Mu-9 is a monoclonal antibody (MAb) specific for the CSAp antigen (Ag) expressed by colorectal cancers. By using variable (V)-region-specific primers, the respective VH and VL sequences of Mu-9 were polymerase chain reaction (PCR)-amplified. However, chimeric Ab (cMu-9-1) constructed from these PCR-amplified V sequences failed to bind the CSAp Ag. Although the light chain of murine Mu-9 was not glycosylated, that of cMu-9-1 was found to be O-glycosylated, as confirmed by reducing SDS-PAGE analyses, glycoprotein blotting and O-linked specific deglycosylation studies.

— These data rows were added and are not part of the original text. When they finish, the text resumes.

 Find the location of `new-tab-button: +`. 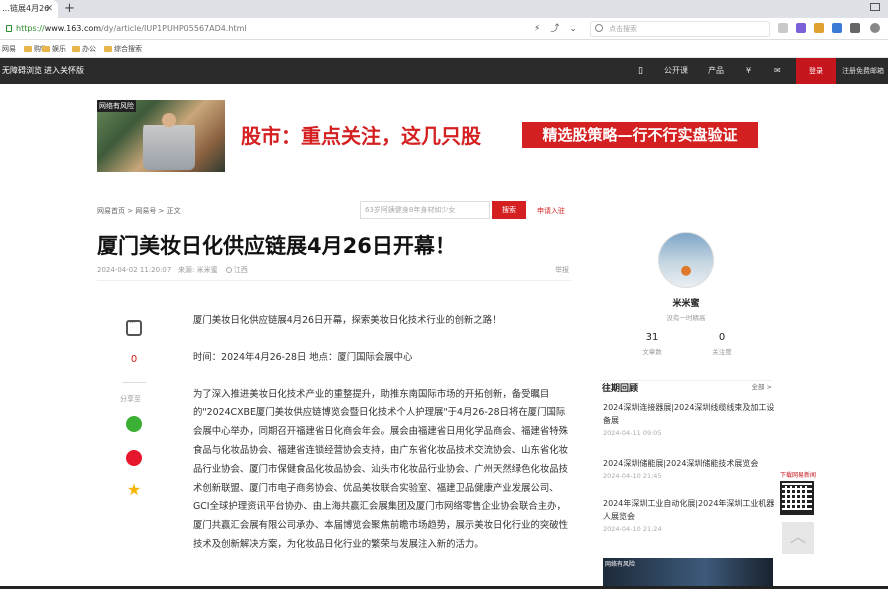

new-tab-button: + is located at coordinates (70, 9).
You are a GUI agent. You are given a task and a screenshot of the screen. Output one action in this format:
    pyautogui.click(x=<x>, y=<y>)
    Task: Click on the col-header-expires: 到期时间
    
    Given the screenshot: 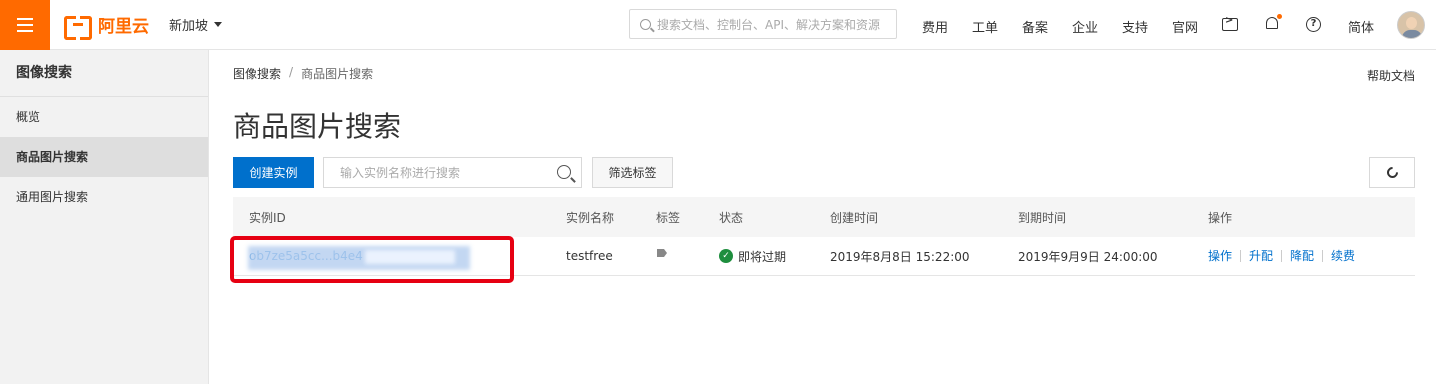 What is the action you would take?
    pyautogui.click(x=1042, y=218)
    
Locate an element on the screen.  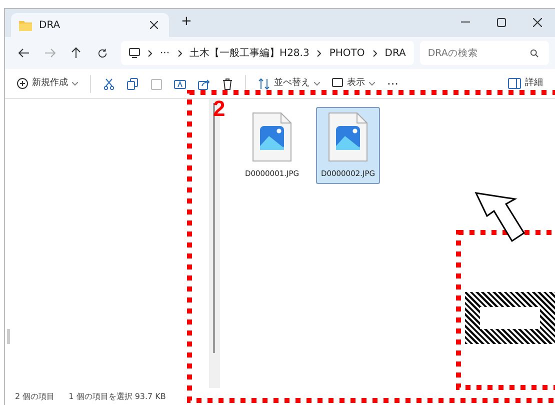
left-arrow-icon is located at coordinates (24, 53).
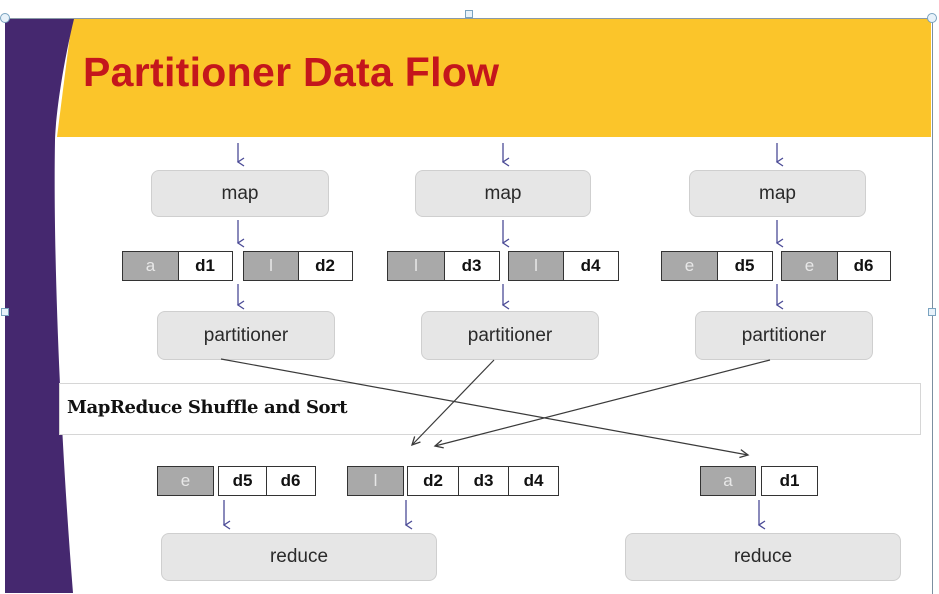 The image size is (939, 594). Describe the element at coordinates (208, 408) in the screenshot. I see `shuffle-sort-label: MapReduce Shuffle and Sort` at that location.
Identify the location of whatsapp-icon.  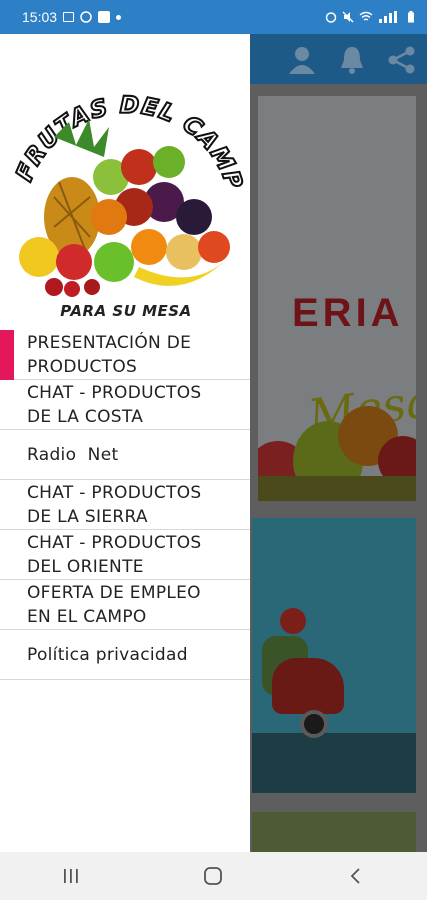
(86, 17).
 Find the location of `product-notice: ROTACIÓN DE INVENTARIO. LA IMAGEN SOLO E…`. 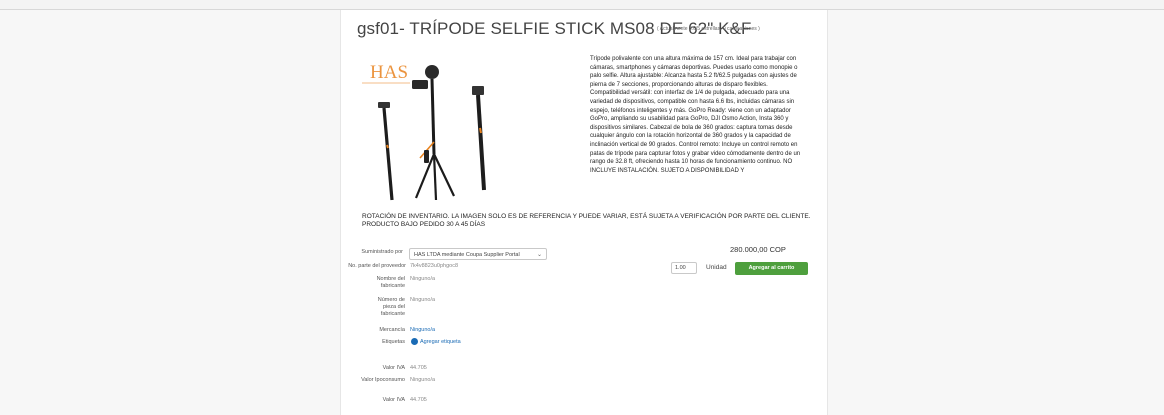

product-notice: ROTACIÓN DE INVENTARIO. LA IMAGEN SOLO E… is located at coordinates (586, 221).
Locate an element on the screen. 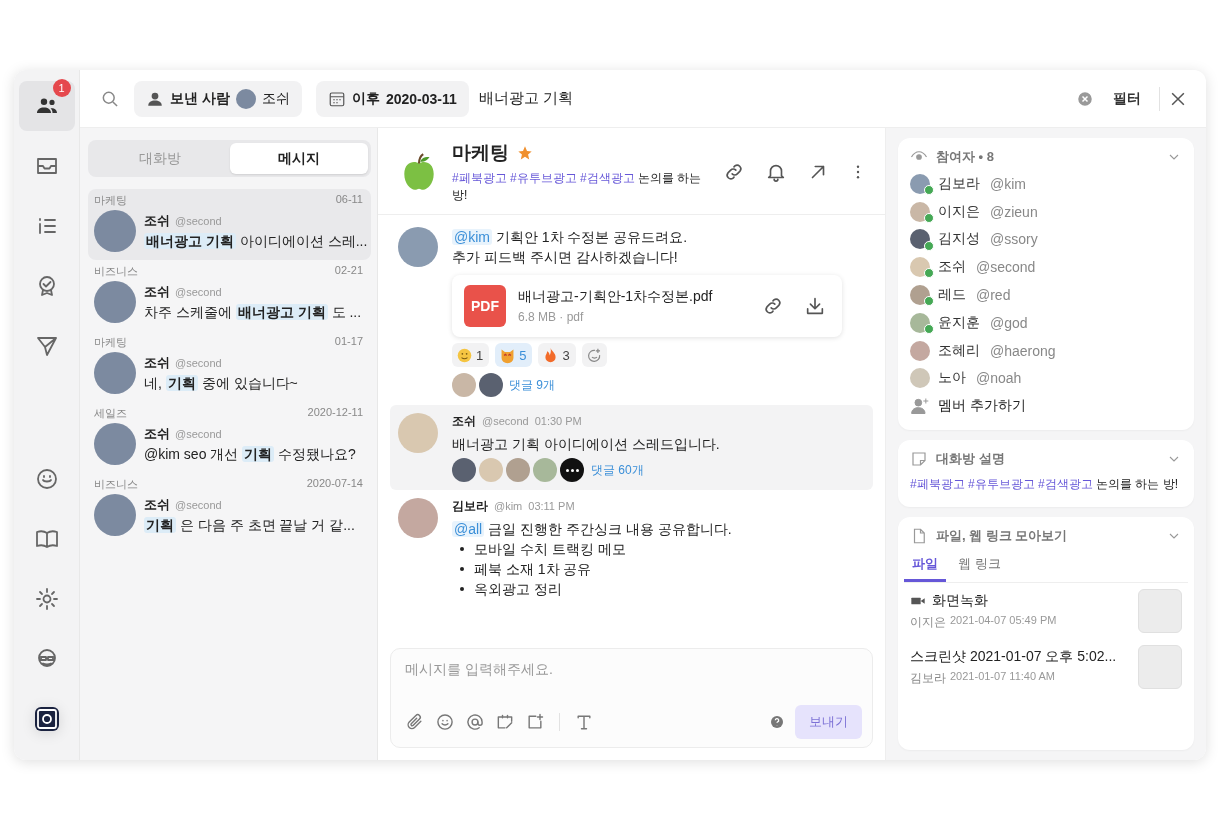 The width and height of the screenshot is (1220, 840). mention-icon is located at coordinates (475, 722).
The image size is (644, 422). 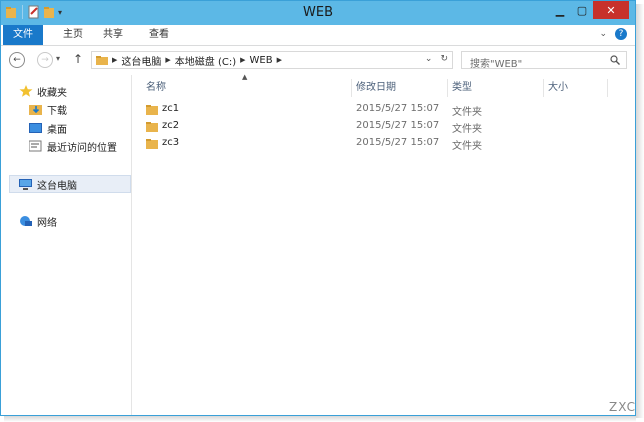 What do you see at coordinates (582, 10) in the screenshot?
I see `maximize-button: ▢` at bounding box center [582, 10].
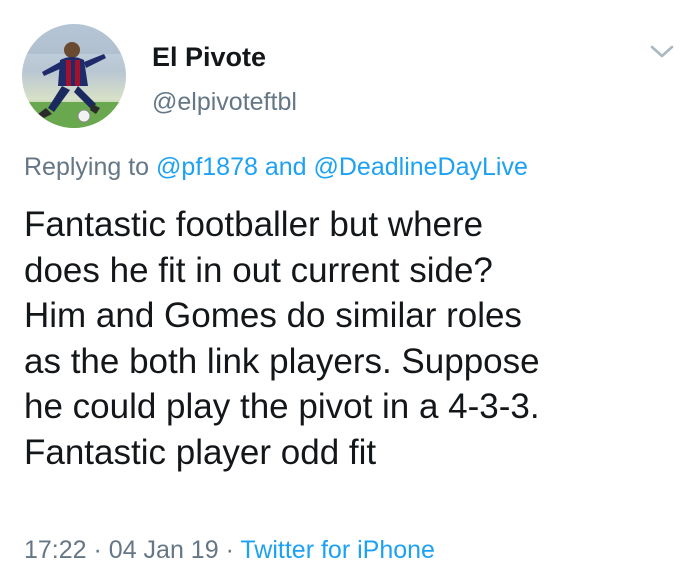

Removal of O-linked oligosaccharides either by enzymatic digestion or by blocking O-glycosylation with a specific inhibitor did not restore the immunoreactivity of cMu-9-1, indicating that light chain O-glycosylation was not the cause for lack of immunoreactivity. We reported earlier that screening of a Mu-9 cDNA library uncovered the presence of an additional light chain sequence that was later proven to be the authentic light chain of Mu-9. Analyses of the cDNA sequence encoding the nonimmunoreactive light chain, however, revealed no defects that would preclude the sequence from being translated and secreted by the murine hybridoma. By adapting the Mu-9 hybridoma culture to serum-free conditions, we confirmed the secretion of low levels of O-glycosylated light chain. The biological significance of the O-glycosylation as well as the cosecretion of both light chains with respect to allelic exclusion are discussed.